The insights contained within these two papers allowed Doug Cutting to develop a software framework called Hadoop, which he named after his son’s toy elephant. The framework provided by Hadoop underpins much of the big data and analytics revolution we are witnessing today. True to its origins in the Google papers, Hadoop is open source software where the source code is made available to license holders with the rights to update and improve the code on the condition it is shared with the wider community. This collaborative community of users builds on the work of others and uses the concept “many minds are better than one” to drive improvement more quickly than would be possible in a closed software development setting. The community includes companies like IBM and Oracle who have standardized on Hadoop and contribute to the open source. Facebook and Yahoo! also use Hadoop for their collation and analysis of data, with Yahoo! making their source code available to the open source community. In 2014 it was estimated more than half the fortune 50 companies used Hadoop [3] and Visa claim their analysis model built on Hadoop “has identified $2 billion in potential annual incremental fraud opportunities, and given it the chance to address those vulnerabilities before that money was lost” [4].
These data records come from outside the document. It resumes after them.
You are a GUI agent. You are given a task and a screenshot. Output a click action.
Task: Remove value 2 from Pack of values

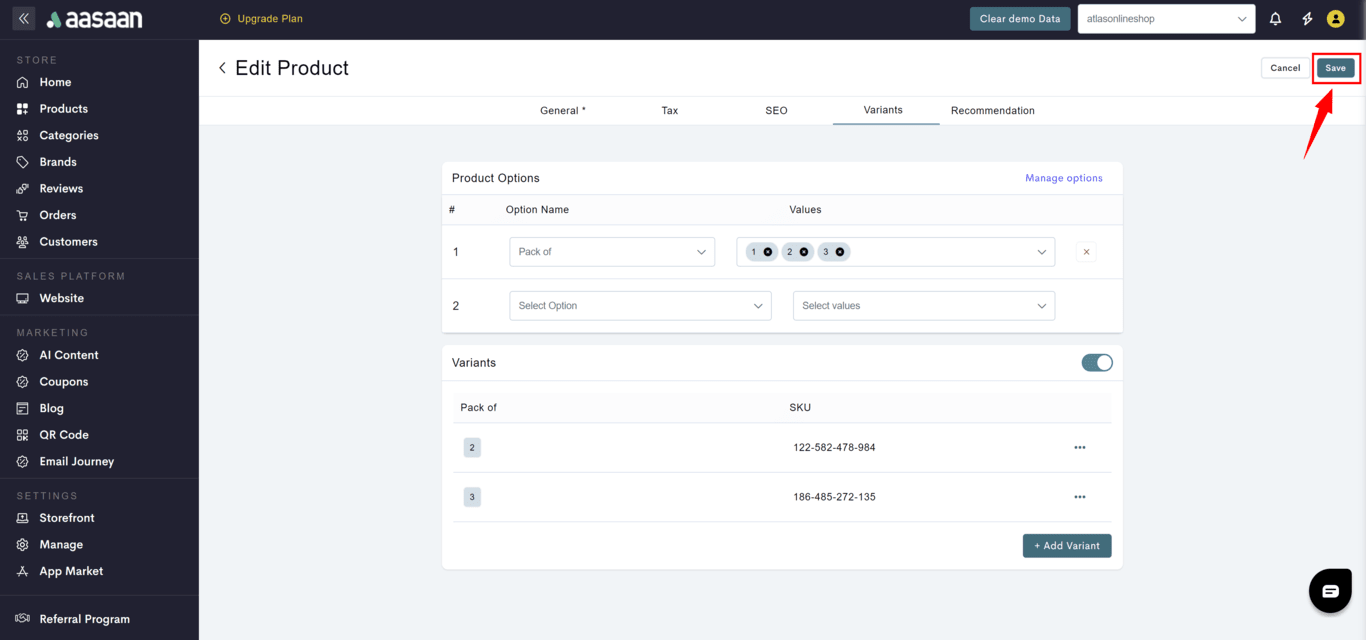pos(804,252)
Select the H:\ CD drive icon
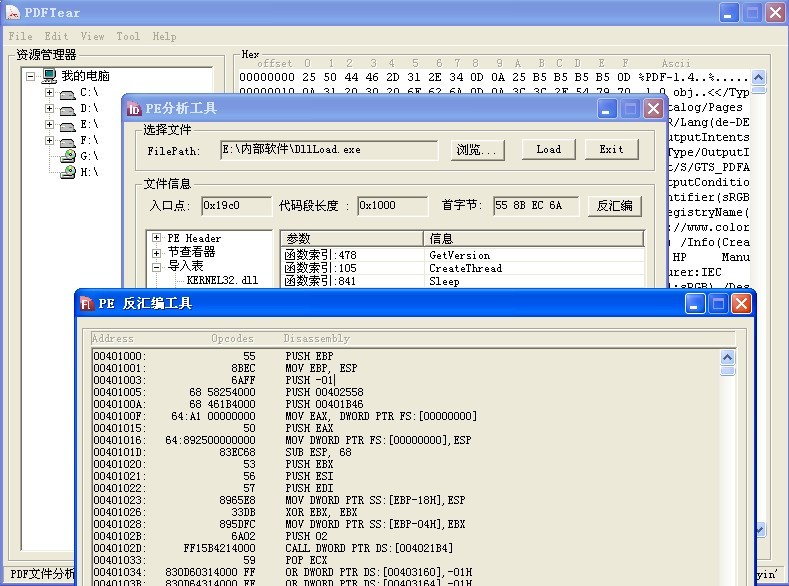Image resolution: width=789 pixels, height=586 pixels. (x=67, y=172)
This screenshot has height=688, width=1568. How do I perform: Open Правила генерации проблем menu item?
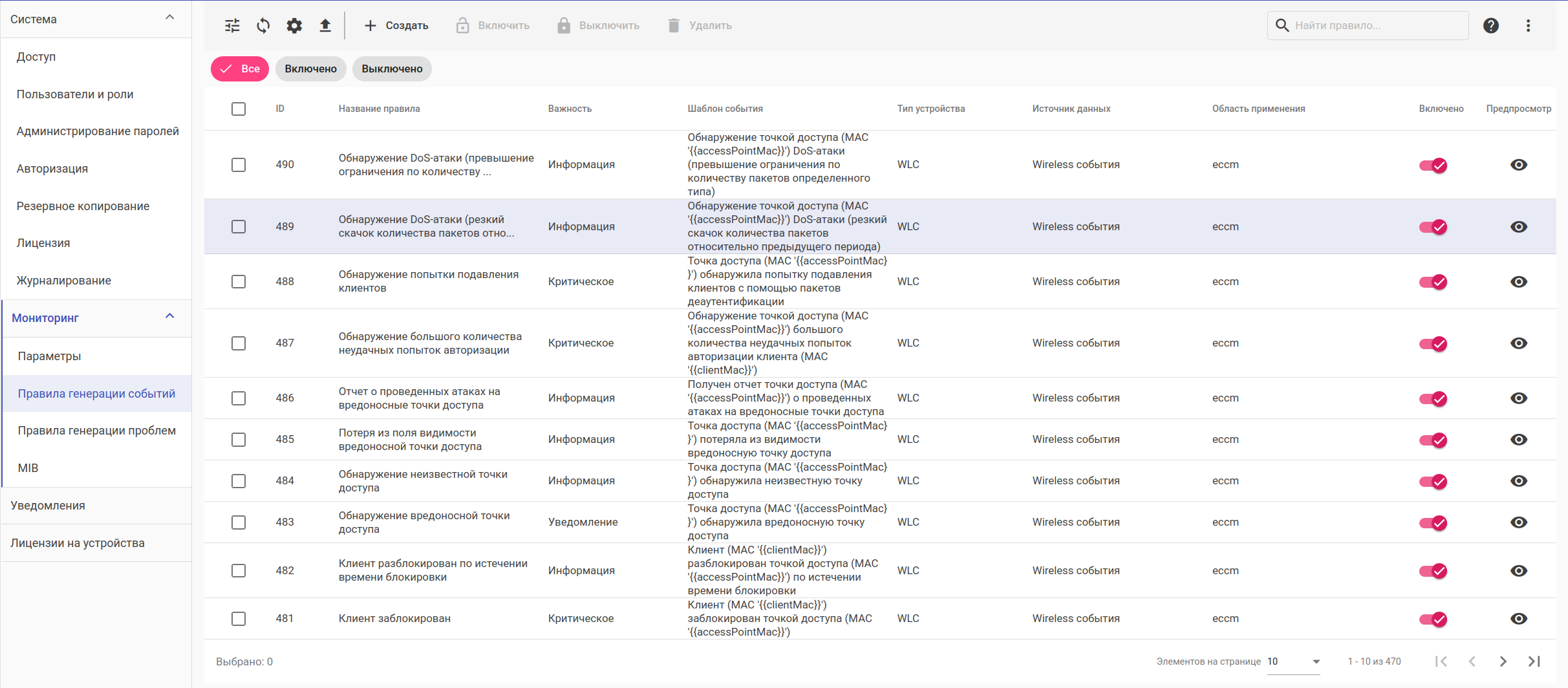click(97, 431)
Google’s decision to make their insights available gave us Hadoop, Hadoop and its open source community gave us the big data revolution, now Google are offering their big data software as a business. Doug Cutting is quoted in Thomas L. Friedman’s book, ‘Thank You For Being Late’, as saying, “Google is living a few years in the future, and they send us letters from the future in these papers and we are all following along and now they are following us and it’s all beginning to be two-way”. As we move into the future, open source is driving the acceleration of the big data revolution.

Open source successes

Learning from the success of open source, GE have applied the concept to Predix; their Industrial Internet of Things (IIOT) software platform. They describe Predix as being a “Multi-tenant “gated community” model” [5] where “independent third parties can also build apps and services on the platform, allowing businesses to extend their capabilities easily by tapping into the industrial app ecosystem” [6]. GE believe there may be a $225 billion market for the Predix platform and applications by 2020 [7]. But it is not just software that can benefit from the open source approach, GE’s Open Innovation initiative runs contests to solve engineering problems; they provide a problem and selected intellectual property to the global community in an effort to crowd source solutions. In 2013 GE presented a problem to GrabCAD’s open engineering community, redesign an aircraft jet engine bracket such that it could be 3D printed and reduce the weight, while still supporting the engine’s weight. The winner, M Arie Kurniawan from Indonesia, produced a design that reduced the bracket weight by 84% [8] while still meeting the requirements for axial and torsional loads. He had no aviation experience.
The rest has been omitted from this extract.